In fact, the greenness of many cities in upper-middle-income countries increased significantly from 2001 to 2018, which was due to the relatively low greenness of these cities before 2001. In contrast, in the high-income countries, there were quite possibly already many parks and green spaces in the cities4,26,27 before 2001 (Supplementary Fig. 5a). Even though the urban greenness of upper-middle-income countries increased significantly in recent decades, cities in the high-income countries in 2018 were still “greener” compared to those in developing countries. To test this understanding, we calculated the average EVImax values of all the large cities (EVIcity) in 2018, and then ranked them into four quarters (Q1–Q4 in Supplementary Fig. 5b). Notably, due to the semi-arid or arid climate, the urban greenness of large cities located in the southwest of the United States and Australia is usually low (magenta points of Q1 in Supplementary Fig. 5a). However, our results reveal that the economic impacts on urban greenness are significant (Supplementary Fig. 5c). The average EVIcity in high-income countries is 0.37, which is the highest among the four economic classifications. The average EVIcity in the low-income countries is 0.28. Furthermore, according to the gridded population data in 2015, only 12% (135 million) of the large cities’ total population lived in cities in Q4; moreover, over 71% (157 out of 211) of these large cities in Q4 were located in high-income countries (Supplementary Fig. 5d). By contrast, ~69% of the large cities’ total populations lived in cities in Q1 and Q2 (Supplementary Fig. 5d).

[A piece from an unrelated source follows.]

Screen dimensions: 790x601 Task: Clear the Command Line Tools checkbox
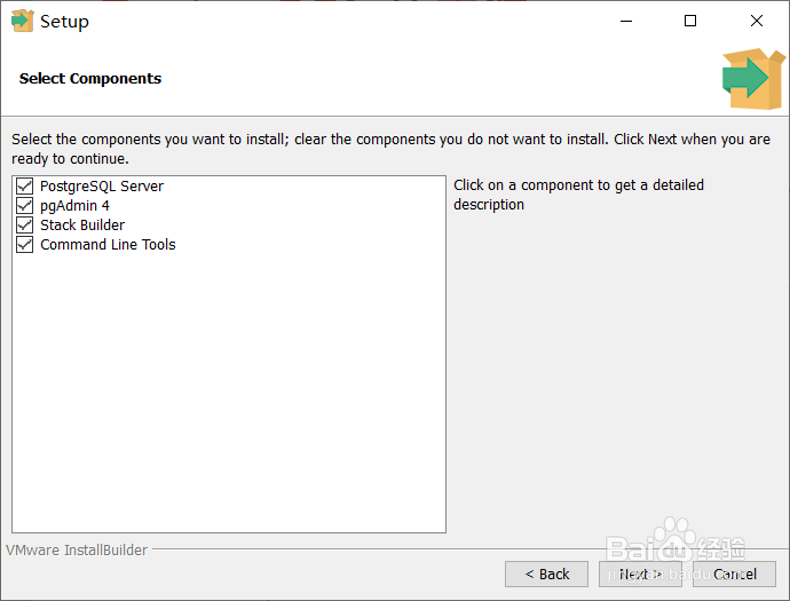click(25, 244)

Using the results presented above, we identified the urbanization characteristics for large cities in terms of urban expansion, population growth, and greening BUA changes. We observed that global urbanization in the countries with different income classifications in recent decades exhibited a dramatic unevenness. Below, we highlight three urbanization features obtained in this study.

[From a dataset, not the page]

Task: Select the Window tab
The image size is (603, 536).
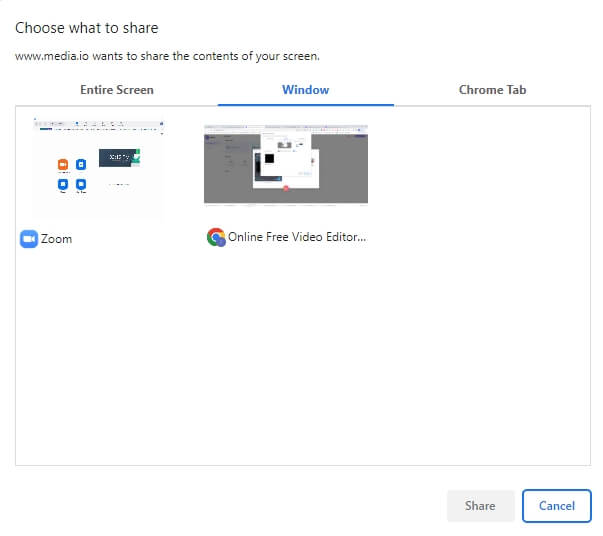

The first is the unevenness between the BUAE and urban population growth. From 2001 to 2018, the urban expansion and urban population growth in the high-income countries were the lowest (12.6 km2 per city; 1.2 × 105 per city) among the four classifications (Fig. 1b, d). Conversely, the upper-middle-income countries had the largest urban expansion (38.0 km2 per city) (Fig. 1b), while the low-income countries had the highest urban population growth (5.0 × 105 per city) (Fig. 1d). From the ratio of the UPGr to the BUA growth rate, we found the urban population increased faster than the urban expansion in most parts of the world in recent decades. This result could be attributed to the fastest-growing urban population since the 1950s, which has completely changed the urbanization state from mid-1980s to 2000 reported by a previous study22. Moreover, due to the different growth rates of the urban population and urban area, the unevenness of the population pressure in the high-income countries (2.0 × 103 per km2) and low-income countries (6.2 × 103 per km2) is also significantly different (P < 0.01) (Fig. 2b). This result indicates that compared with the faster-growing urban population (Fig. 1d), even though the BUAE of the low-income countries is relatively fast (Fig. 1b), the urban expansion still lags far behind the urban population growth (Fig. 2b). Hence, the cities with a rapid population growth and relatively slow BUAE in the lower-middle-income and low-income countries could undergo serious urban problems, such as slums and crowding15,28. In addition, due to the fast urban expansion, the urbanization in the upper-middle-income countries may meet the needs of their population growth.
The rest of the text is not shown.